In the island Celtic tradition, one-eyed is always a sign of the uncanny, even evil (compare the one-eyed Fomori king Balor "with the evil eye").

In the legend of Laeghaire Mac Crimhthainn , Goll holds the wife of the elf Fíachna mac Rétach prisoner. Laeghaire can free them, but then remains in the realm of fairies himself . In this story, Goll is referred to as the god of the father and the god of the dead . In the legend, there is a similarity to the liberation of Queen Guinevere , the wife of King Arthur , by Lancelot from the land of no return Gorre (identified as Glastonbury Tor ).

More name bearers

  • Goll , the father of Cichol Gri-cenchos (the "footless" or "cephalopod"), a king of the Fomori.
  • Goll mac Carbada , the "son of the king of northern Germania", probably also a Fomore.

See also

literature

  • Helmut Birkhan : Celts.

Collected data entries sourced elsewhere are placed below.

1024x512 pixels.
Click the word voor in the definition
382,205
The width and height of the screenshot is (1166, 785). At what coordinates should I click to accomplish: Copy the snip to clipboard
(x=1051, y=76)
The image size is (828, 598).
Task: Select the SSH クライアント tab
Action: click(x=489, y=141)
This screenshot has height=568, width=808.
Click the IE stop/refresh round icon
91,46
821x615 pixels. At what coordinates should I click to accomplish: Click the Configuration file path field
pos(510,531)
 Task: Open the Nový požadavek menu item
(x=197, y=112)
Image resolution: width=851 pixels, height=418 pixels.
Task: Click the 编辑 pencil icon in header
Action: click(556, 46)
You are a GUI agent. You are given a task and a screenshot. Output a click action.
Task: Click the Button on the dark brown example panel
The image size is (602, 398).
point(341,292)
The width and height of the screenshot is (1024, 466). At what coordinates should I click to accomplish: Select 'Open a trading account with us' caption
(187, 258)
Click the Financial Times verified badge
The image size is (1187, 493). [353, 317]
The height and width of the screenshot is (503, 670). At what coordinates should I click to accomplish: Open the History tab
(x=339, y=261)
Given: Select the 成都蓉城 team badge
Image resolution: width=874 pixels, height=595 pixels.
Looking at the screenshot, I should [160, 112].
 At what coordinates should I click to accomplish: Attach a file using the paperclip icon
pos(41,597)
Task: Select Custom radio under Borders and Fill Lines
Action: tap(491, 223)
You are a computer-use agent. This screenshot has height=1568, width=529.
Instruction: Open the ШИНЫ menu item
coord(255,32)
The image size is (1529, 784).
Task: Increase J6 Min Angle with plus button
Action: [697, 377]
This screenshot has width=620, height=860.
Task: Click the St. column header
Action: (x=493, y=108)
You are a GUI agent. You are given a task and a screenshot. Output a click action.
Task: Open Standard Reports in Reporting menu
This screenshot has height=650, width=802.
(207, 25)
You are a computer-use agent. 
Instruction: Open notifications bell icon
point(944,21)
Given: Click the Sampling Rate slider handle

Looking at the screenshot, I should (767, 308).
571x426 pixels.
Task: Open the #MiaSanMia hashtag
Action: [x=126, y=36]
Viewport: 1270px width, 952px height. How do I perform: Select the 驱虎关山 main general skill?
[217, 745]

Attempt at a complete representation of their culture. Publishing house of the Austrian Academy of Sciences, Vienna 1997, ISBN 3-7001-2609-3 .
  • Rudolf Thurneysen : The Irish hero and king saga up to the seventeenth century. Hall 1921.

Individual evidence

  1. Helmut Birkhan: Celts. Attempt at a complete representation of their culture. Publishing house of the Austrian Academy of Sciences, Vienna 1997, ISBN 3-7001-2609-3 , p. 560.
  2. Rudolf Thurneysen: The Irish hero and king saga up to the seventeenth century. Halle 1921, p. 486.